Wayne Joyce – Sandbanks Hotel


Wayne-Joyce-Sandbanks-Hotel

Current position: Head Chef, Sandbanks Hotel, FJB Collection

I fell in love with food & produce at an early age helping my mum cook, and my grandparents grew all their own vegetables on an allotment, my grandfather was a baker in the army.

I participated in work experience at the Royal Bath Hotel in Bournemouth for two weeks whilst still in school.

Then between 1996-1999 I attended Bournemouth & Poole College and gained NVQ levels 1,2 &3 in Professional Catering.

Whilst I was at college I worked part time at The Ship In Distress in Christchurch which won many awards for fish & seafood, when I left college I accepted a full time position.

In 2001 I moved to America to work at one of Marriott’s flagship hotels JW Marriott Atlanta, GA, here I had an amazing experience and gained a wealth of knowledge, in 2003 I returned to the U.K. to work at Hanbury Manor country house hotel & golf course in Hertfordshire, which had a two & three Rosette restaurant, after I moved back to Bournemouth and worked in various restaurants, Pebble Beach in Barton on sea, Barings restaurant in Winton and a little stint back at the Ship in Distress. I then went to Megeve a ski resort in France as Head Chef.

I flew out to Hua Hin in Thailand to cook and manage a restaurant that was owned by the owner of the hotel in France.

On returning to England I found a job as a Sous Chef in Romsey at the Dukes Head working under my old head chef that I worked with at the Ship in Distress.
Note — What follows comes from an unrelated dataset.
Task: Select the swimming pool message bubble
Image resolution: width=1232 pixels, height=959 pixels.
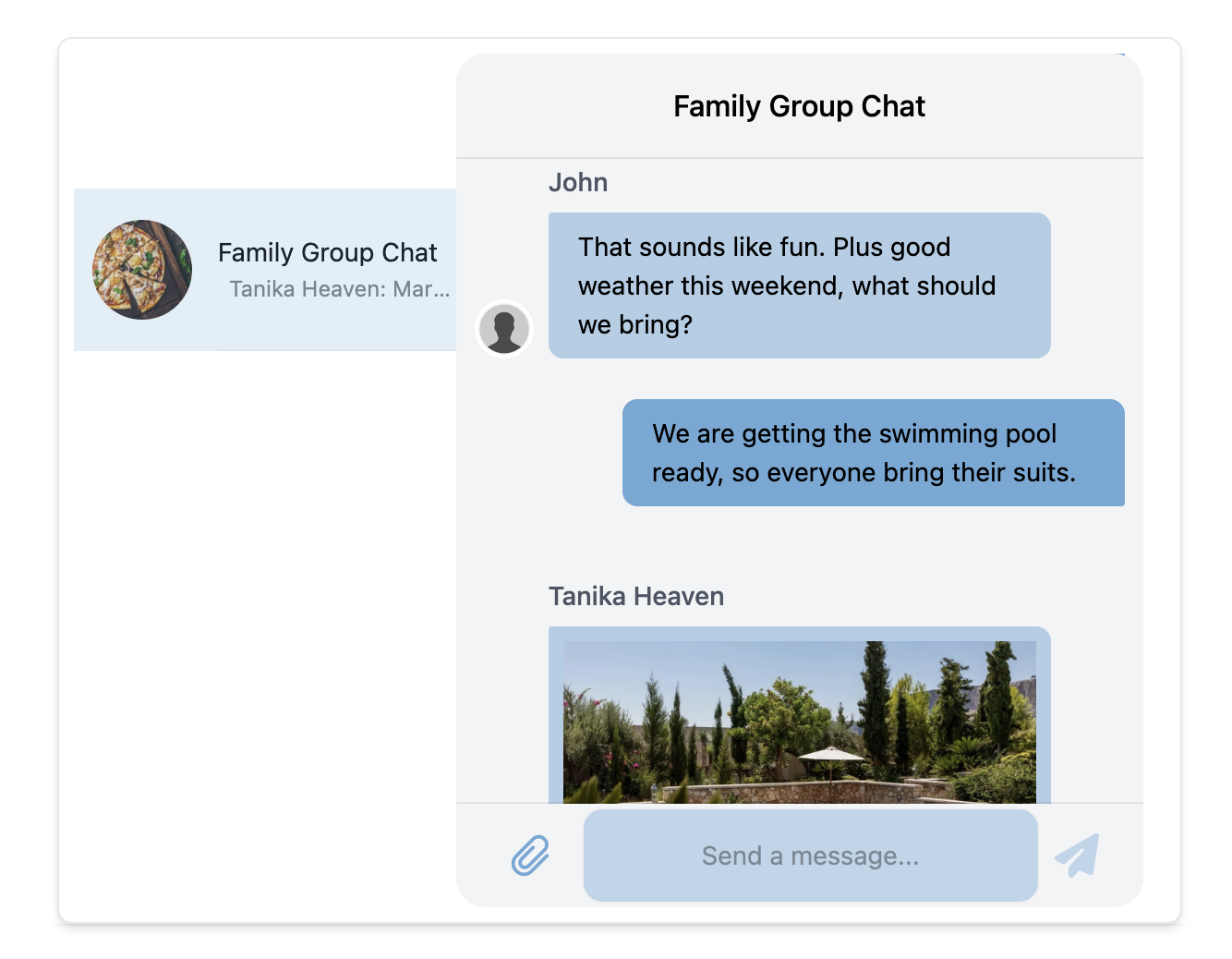Action: [x=874, y=453]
In 2008 I started at the Sandbanks Hotel as Senior Sous Chef and aspired to Head chef in 2012.

I try to use as much locally sourced produce as possible, and love to forage for mushrooms in my spare time we are so lucky to have sea and forest so close together, a lot of knowledge of where produce originates from is lost on young chefs coming in to the industry, I take my chefs mushroom picking E.T.C so they have a better knowledge of where stuff comes from, not just picking up a phone and ordering it!!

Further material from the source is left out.